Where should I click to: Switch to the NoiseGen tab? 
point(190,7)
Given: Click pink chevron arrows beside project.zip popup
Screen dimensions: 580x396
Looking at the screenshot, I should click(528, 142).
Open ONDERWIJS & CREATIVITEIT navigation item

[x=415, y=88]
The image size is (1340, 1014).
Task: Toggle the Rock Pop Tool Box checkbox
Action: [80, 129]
- - -
### Job
Please return all of the lines above verbatim, with nothing altered, added, or left out.

### Result of the task
Where should I click to: Switch to the NoiseGen tab? 
point(190,7)
Given: Click pink chevron arrows beside project.zip popup
Screen dimensions: 580x396
Looking at the screenshot, I should click(528, 142).
Open ONDERWIJS & CREATIVITEIT navigation item

[x=415, y=88]
The image size is (1340, 1014).
Task: Toggle the Rock Pop Tool Box checkbox
Action: [80, 129]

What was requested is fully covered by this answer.